Los amigos del crimen perfecto

© Andrés Trapiello, 2003

SÓCRATES: -¿Qué es peor, a tu juicio, cometer injusticia o recibirla?

POLO: -En mi opinión, recibirla.

SÓCRATES: -¿Y qué es más feo, cometer injusticia o recibirla?

POLO: -Cometerla.

SÓCRATES: -(…) Dejemos esto así. Examinemos a continuación el segundo punto sobre el que teníamos distinta opinión. ¿Cuál es el mayor de los males: que el que comete injusticia reciba su castigo, como tú creías, o que no lo reciba, como creía yo?

Gorgias, 474-476


I

DELLEY nunca pensó que un timbre pudiese gruñir como un armadillo.

Fggg…Fgggggg…Fggg…

Se había quedado dormido sobre la cama. Llevaba el impermeable y los zapatos puestos. Se sobresaltó. Unos zapatos viejos, color malasuerte, llenos de barro. Echó mano del revólver. Diez horas en aquel mechinal. El que timbraba se azorró unos instantes, pero volvió a la carga. Parecía una melodía, timbrazos cortos, timbrazos largos.

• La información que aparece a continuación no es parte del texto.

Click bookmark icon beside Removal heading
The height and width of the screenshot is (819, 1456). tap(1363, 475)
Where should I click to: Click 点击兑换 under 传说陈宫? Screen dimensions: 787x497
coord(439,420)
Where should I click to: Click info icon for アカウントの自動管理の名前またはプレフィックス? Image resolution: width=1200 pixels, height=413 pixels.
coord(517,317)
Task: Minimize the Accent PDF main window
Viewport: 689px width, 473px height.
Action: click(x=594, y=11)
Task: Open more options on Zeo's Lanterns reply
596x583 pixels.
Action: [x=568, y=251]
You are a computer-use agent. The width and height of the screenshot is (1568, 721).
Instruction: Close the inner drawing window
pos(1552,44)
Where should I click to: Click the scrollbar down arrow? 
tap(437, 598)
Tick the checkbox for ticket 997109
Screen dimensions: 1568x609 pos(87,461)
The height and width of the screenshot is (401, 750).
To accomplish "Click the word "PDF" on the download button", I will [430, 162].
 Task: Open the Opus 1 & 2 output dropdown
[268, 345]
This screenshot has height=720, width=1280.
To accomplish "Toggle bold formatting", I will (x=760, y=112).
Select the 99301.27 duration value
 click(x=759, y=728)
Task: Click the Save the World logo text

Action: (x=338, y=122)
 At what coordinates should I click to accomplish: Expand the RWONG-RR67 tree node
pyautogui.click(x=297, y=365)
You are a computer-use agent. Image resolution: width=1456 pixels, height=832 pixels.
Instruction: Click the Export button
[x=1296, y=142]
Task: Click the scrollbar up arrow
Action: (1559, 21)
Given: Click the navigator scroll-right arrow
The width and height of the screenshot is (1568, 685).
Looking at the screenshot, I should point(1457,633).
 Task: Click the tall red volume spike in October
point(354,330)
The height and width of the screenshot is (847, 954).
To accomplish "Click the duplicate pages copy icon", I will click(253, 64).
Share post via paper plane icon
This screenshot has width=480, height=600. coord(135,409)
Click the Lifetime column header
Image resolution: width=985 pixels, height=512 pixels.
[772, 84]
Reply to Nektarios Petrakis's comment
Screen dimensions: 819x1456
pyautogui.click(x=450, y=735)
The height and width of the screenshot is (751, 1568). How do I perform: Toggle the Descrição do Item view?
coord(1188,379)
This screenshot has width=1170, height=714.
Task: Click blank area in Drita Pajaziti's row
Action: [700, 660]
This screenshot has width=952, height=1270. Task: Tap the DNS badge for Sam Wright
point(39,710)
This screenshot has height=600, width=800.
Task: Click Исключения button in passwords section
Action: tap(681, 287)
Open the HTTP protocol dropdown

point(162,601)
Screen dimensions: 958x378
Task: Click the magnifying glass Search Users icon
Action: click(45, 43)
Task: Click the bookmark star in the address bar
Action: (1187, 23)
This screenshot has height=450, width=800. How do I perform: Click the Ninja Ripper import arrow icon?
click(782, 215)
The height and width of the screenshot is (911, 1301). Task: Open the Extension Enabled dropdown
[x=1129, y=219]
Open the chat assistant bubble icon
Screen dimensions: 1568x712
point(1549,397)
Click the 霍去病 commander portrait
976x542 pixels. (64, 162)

Abrió los ojos. Le punzó algo en ellos, no supo qué. Los ojos a veces duelen. Querían jugar con él al ratón y al gato. El timbre era gato y él era ratón. Miró a su alrededor con el pasmo atravesado, sin reconocer dónde se hallaba. Le escocían los párpados. Echó una rápida mirada a la ventana. Se había hecho de noche. El neón de la tienda de electrodomésticos del viejo Valentini metía en el cuarto un parloteo triste y monótono. Timbraron de nuevo. Rojo y negro, rojo y verde, una muñeca muy sexi con un pecho fundido que enarbolaba un secador de pelo que le lanzaba la cabellera al viento y que tartamudeaba. Pensó que tantos «que» en una misma frase eran muchos «que», pero por lo que le pagaban podían irse al infierno todos los relativos.